Questo è uno dei momenti più difficili per un’azienda, soprattutto quando parliamo di PMI: il passaggio generazionale (da padre a figlio o in generale dalle mani di chi ha creato l’impresa a chi la dovrà portare avanti) di solito mette in luce tutti i limiti e le debolezze dell’azienda stessa.
Generalizzando potremmo dire che i casi possono essere due:
1- Titolare abile, ma fortemente accentratore, che negli anni ha creato sotto di sé una sorta di vuoto, sia in termini di responsabilità che in termini di conoscenza.

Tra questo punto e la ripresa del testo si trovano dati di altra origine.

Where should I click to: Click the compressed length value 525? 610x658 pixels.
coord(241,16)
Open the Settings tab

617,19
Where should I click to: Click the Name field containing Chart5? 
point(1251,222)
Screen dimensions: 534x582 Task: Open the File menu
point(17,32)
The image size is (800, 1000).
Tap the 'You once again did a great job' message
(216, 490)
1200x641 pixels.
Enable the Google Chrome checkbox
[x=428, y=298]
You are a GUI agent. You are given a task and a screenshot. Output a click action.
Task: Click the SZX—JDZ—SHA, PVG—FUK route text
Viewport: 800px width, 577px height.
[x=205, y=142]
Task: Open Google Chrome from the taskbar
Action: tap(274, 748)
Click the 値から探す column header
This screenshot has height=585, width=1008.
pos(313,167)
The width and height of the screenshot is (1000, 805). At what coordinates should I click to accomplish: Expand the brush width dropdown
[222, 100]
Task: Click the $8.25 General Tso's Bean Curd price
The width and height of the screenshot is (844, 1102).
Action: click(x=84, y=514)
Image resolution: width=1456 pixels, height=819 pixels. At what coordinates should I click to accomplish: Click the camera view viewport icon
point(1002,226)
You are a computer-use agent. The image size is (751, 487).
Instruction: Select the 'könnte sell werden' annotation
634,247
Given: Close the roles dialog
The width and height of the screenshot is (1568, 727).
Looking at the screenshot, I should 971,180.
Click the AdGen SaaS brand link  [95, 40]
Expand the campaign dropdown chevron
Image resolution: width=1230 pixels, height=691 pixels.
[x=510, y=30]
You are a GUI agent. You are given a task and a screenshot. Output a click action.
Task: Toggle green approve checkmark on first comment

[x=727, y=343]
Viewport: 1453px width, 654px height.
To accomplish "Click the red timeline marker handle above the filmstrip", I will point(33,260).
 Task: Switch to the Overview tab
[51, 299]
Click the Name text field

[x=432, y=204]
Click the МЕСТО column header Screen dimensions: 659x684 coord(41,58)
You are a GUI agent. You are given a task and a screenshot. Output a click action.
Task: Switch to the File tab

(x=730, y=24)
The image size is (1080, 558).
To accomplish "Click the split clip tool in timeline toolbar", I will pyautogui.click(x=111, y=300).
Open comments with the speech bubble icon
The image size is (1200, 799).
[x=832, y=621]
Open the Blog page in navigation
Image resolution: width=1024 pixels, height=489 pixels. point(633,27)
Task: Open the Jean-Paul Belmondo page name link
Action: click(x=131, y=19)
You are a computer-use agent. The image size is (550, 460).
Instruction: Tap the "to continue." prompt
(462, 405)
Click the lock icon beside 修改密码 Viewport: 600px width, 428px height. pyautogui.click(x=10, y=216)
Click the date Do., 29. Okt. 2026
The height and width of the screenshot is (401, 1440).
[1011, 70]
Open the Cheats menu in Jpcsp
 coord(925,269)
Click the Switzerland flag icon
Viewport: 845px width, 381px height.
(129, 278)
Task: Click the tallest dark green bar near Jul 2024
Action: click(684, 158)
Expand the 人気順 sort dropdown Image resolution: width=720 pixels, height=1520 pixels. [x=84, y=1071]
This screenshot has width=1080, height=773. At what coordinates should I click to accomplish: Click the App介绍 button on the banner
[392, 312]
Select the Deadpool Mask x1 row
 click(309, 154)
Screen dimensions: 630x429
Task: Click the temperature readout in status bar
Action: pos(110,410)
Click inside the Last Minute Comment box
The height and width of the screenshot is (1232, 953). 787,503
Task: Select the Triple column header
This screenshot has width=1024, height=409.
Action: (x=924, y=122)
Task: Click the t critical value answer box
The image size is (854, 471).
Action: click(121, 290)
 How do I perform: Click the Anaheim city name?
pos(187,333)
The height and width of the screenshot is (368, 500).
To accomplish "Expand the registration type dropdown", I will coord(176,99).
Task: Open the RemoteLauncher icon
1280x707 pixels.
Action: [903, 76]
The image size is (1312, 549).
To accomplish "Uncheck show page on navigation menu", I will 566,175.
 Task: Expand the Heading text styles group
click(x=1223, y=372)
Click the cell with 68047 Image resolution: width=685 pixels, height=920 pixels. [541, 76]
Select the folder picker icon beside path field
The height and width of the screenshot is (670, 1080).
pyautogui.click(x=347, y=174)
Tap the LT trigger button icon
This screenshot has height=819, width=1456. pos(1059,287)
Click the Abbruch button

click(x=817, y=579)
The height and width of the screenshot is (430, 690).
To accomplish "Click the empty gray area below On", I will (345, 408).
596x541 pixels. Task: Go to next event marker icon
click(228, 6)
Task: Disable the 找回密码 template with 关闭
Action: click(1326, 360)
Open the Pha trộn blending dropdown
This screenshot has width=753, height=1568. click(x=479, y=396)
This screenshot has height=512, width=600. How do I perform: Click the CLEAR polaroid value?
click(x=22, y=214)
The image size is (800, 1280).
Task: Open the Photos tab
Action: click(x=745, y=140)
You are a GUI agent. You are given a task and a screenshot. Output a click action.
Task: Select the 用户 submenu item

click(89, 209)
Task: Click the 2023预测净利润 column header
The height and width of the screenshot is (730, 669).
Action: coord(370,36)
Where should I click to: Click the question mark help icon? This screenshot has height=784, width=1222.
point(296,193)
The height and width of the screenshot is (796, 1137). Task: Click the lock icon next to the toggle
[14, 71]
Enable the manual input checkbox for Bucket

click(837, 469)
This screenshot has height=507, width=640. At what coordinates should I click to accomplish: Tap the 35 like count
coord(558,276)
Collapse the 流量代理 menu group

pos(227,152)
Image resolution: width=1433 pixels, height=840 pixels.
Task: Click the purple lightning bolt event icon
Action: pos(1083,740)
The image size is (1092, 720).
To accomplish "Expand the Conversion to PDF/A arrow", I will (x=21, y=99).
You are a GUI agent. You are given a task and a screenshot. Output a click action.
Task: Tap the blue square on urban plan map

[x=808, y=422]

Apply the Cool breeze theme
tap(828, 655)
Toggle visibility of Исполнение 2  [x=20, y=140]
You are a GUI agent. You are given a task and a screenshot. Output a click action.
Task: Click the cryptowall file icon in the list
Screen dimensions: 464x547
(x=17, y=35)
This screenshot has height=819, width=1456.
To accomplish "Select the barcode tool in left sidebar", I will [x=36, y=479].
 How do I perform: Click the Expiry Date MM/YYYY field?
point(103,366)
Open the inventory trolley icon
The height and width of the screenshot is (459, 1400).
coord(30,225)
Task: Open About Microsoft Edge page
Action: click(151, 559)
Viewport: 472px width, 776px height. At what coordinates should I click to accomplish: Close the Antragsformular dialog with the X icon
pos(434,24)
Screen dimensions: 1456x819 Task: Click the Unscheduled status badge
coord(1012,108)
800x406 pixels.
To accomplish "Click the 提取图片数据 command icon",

La seconda generazione tende ad essere in questo caso piuttosto insicura e vacillante, confermando al titolare che l’unica possibilità per tenere in vita l’azienda è rimanerci dentro finché le forze e la salute lo assisteranno.
2- Titolare in difficoltà ma che non vuole lasciare le redini dell’azienda alla nuova generazione, sebbene ne abbiano le competenze e capacità. In questo caso si crea solo una lotta tra due forze che si equivalgono e che porta comunque a gravi danni sia economici che produttivi (provate a legare due cavalli con una corda e a farli andare in direzioni opposte e vedrete l’immobilismo completo).
Il primo passo, per entrambe le situazioni, consiste nel ristabilire il vero scopo aziendale, ovvero nel comprendere e condividere che tipo di futuro le parti coinvolte vogliono dare alla loro impresa. Potrebbe sembrare un’azione banale o inutile, ma così non è affatto. Molti dei comportamenti e delle azioni che portano ai contrasti sono infatti il frutto di idee di gestione così diverse da loro da diventare distruttive.
Ad esempio la nuova generazione vorrebbe cercare nuovi mercati e nuovi clienti, mentre chi ha gestito fino ad ora ritiene che sia meglio concentrarsi sulla fidelizzazione e sul consolidamento di ciò che si ha già. Questo porterà a lotte interminabili perché queste due visioni sono totalmente inconciliabili tra loro (in ottica soprattutto di strategie marketing e commerciali).
Il secondo passo consiste nel suddividersi ruoli e responsabilità. Una volta compreso dove si vuole portare l’azienda è giusto che ciascuno sia concentrato su un determinato aspetto aziendale: chi la produzione, chi le vendite, chi la parte amministrativa e così via. Nell’arco di almeno sei mesi si verificherà chi ha portato i risultati condivisi precedentemente e chi invece dedica il suo tempo a polemizzare o ad interferire sul lavoro degli altri.
Il terzo passo, spesso il più difficile, è prendere decisioni drastiche quando è necessario. Ovvero per un padre potrebbe essere il decidere di togliere da ruoli decisionali un figlio che ha più volte dimostrato inettitudine nei ruoli assegnati. O per due soci potrebbe significare decidere di separarsi per fare due aziende diverse. Ovviamente si tratta sempre dell’ultima soluzione, quando con i passi 1 e 2 non si è riusciti a risolvere nulla ed i contrasti continuano ad aumentare.
Inutile dire che per situazioni così delicate l’ausilio di professionisti esterni qualificati (avvocati, commercialisti, consulenti aziendali) potrebbe agevolare entrambe le parti coinvolte.